Feed I/O time from anywhere, including background threads:
```rust
vor::record_io(elapsed_ns, bytes); // lock-free accumulator
```
## Sinks (offline traces)
Install a sink once at startup, then drop the returned guard to flush.
```rust
// macOS. Open the output in chrome://tracing or Perfetto.
use vor::{ChromeTraceSink, Sink};
let guard = ChromeTraceSink { path: "trace.json".into() }.install();
```
```rust
// Web. Spans show up in the DevTools Performance tab.

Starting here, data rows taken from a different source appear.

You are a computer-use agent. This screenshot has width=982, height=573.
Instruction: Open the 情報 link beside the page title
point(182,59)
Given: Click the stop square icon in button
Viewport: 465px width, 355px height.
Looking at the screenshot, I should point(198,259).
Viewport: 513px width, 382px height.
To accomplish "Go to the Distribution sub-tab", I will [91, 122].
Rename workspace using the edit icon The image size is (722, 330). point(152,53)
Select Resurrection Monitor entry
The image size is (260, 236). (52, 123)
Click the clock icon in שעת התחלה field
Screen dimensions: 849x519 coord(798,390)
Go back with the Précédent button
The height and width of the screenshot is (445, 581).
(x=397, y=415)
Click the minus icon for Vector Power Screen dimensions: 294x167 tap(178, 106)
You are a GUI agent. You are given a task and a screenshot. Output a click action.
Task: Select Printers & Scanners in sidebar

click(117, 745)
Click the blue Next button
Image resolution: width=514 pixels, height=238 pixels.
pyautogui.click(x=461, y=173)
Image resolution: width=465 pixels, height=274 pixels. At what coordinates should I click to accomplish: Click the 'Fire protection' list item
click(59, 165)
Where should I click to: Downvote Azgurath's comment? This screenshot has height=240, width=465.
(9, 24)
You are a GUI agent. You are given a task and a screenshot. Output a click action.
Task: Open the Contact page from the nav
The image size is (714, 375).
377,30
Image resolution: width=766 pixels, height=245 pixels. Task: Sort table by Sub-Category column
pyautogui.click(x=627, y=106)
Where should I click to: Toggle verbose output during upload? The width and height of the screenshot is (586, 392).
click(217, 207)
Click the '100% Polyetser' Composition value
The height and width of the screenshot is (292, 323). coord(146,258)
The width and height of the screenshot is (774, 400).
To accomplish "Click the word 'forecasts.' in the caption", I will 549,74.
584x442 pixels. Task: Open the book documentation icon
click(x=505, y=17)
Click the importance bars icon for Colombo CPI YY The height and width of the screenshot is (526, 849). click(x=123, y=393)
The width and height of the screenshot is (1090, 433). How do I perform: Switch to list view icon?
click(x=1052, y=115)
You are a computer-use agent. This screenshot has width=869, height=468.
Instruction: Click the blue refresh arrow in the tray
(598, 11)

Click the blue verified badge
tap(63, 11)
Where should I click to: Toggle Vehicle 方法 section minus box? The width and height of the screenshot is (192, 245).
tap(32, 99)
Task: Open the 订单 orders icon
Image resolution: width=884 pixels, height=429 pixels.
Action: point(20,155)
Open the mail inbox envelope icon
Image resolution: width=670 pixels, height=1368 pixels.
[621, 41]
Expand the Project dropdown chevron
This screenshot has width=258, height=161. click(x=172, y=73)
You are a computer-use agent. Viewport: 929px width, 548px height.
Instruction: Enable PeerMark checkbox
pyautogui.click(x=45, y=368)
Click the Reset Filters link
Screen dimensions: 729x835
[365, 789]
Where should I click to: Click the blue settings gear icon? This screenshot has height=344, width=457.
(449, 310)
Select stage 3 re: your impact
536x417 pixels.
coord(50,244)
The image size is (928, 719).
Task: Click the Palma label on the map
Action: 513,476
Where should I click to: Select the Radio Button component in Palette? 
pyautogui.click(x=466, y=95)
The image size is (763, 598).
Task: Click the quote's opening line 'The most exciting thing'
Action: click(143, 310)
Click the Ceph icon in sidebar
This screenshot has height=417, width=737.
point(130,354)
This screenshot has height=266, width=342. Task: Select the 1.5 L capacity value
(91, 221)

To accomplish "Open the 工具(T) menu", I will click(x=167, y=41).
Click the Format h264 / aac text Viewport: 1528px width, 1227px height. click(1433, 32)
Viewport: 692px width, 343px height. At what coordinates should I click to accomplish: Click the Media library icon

use vor::{BrowserSink, Sink};
let guard = BrowserSink.install();
```
## NVIDIA (`cuda`)
The `cuda` feature does two independent things on NVIDIA hardware:
- Fills the panel's `gpu_util`, `pcie`, and `gpu_power` rows from [NVML](https://crates.io/crates/nvml-wrapper), the same way `mac` fills them from IOReport.
- Opens an [NVTX](https://github.com/NVIDIA/NVTX) range per scope, so your instrumented code lines up on an Nsight Systems timeline next to CUDA and GPU work. No code changes are needed: the same `#[profile]`, `#[all_functions]`, and `profile_scope!` carry over.
Neither needs a CUDA toolkit to build. `nvtx` vendors its headers and compiles them with `cc`; `nvml-wrapper` loads `libnvidia-ml` from the driver at runtime, so the GPU rows populate on any machine with an NVIDIA driver installed.
## Other utilities
- `FrameStats`: an HDR histogram of per-frame nanoseconds, with `p50_ns`, `p95_ns`, `p99_ns`, and `mean_ns`.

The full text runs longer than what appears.